Sur Romains 7, 1-13
Le rôle de la Loi

Pierre Prigent
L’épître aux Romains, p. 105s

Avant la Loi, l’homme est déjà là. Paul ne précise pas ce qu’est cette vie : son raisonnement est purement théologique. Mais voici où commence la réalité existentielle : l’homme rencontre l’Autre. Et c’est l’affrontement, la réalité, l’opposition. Parce qu’il y avait le péché tapi dans l’ombre, attendant l’occasion.
Le péché est indéfinissable. Nous pouvons seulement dire qu’il existe, parce que nous l’avons maintes fois rencontré en nous-mêmes et ailleurs.
Nous pouvons même avancer un pas de plus : nous savons ce qu’est le péché en vertu d’une révélation, et seulement ainsi. Il faut que Dieu parle pour qu’à cet éclairage apparaisse une zone de ténèbres qui refuse la lumière.
C’est pourquoi Dieu interdit à Adam une seule chose : tenter de connaître le bien et le mal. C’est un mystère que Dieu seul peut affronter. Dieu, et aucun homme. Si ! Un homme est venu qui a dit : Je suis la lumière qui brille dans les ténèbres. Je suis la vie qui ne craint pas la mort, l’amour qui bouscule la haine et le don qui submerge toute revendication.

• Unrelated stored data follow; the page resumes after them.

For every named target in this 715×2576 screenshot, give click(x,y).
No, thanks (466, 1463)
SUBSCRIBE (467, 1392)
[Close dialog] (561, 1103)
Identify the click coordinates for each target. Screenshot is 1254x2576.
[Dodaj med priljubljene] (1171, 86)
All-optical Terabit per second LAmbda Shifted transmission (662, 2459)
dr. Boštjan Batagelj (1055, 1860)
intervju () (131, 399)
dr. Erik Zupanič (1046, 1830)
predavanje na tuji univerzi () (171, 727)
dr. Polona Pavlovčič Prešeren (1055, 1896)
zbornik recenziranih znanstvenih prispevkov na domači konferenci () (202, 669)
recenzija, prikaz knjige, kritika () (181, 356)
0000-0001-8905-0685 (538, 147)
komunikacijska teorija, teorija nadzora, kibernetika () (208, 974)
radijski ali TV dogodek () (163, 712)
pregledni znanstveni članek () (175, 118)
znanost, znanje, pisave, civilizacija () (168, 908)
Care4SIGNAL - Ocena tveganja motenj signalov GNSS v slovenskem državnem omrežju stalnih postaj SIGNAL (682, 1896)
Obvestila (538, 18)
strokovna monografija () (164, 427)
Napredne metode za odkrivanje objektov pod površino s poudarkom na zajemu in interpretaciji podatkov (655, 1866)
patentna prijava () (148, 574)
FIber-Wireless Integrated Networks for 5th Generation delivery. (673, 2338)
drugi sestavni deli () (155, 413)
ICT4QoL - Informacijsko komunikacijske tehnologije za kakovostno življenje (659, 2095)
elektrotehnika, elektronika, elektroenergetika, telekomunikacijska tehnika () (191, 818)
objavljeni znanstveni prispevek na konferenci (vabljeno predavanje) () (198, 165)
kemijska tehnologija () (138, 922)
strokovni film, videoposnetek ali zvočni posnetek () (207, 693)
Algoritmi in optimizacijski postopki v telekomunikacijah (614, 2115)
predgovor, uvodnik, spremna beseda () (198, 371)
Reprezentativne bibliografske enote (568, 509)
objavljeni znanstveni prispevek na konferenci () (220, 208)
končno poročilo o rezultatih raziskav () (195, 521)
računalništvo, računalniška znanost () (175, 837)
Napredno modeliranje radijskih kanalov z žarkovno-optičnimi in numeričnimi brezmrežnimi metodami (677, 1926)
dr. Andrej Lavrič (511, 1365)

Mais avant cet homme-là, le commandement est révélation du péché et la mort en résulte. La mort qui est le salaire du péché et sa conséquence naturelle. La divinisation du moi ne permet pas de vivre. Refuser l’Autre, c’est s’étioler. Vivre contre Dieu, c’est s’ouvrir aux seules forces de la mort.
Et c’est, de plus, une funeste tromperie, comme il en fut pour Adam : l’homme se laisse séduire par la perspective d’avoir toujours plus et de devenir toujours plus jusqu’à se faire le maître, du monde, des autres et de soi. C’est la tentation suprême, celle du pouvoir qui aspire toujours au pouvoir absolu. Il faut ici relire le récit de la tentation de Jésus !
Mais c’est une tromperie, parce que ce chemin de divinisation est une route sans issue. Ce n’est pas ainsi qu’on devient Dieu ! Cela n’est possible que lorsque Dieu devient homme, selon la belle formule des Pères de l’ancienne Eglise ?
C’est une tromperie parce que Dieu n’est pas le maître tyrannique qui prend plaisir à interdire, mais celui qui arrête l’homme lorsqu’il marche à sa perte. Son dessein dès l’origine, c’est le Christ : il se donne. Il n’y a vers Dieu aucune autre voie d’accès. Il ne faut pas chercher à se faire Dieu, c’est mortellement dangereux. Mais dit le Seigneur, venez, asseyez-vous à ma table, vous êtes mes enfants, dans mon Royaume vous êtes chez vous parce que vous êtes chez moi !
Le péché ne supporte pas l’altérité avec Dieu. La grâce la surmonte.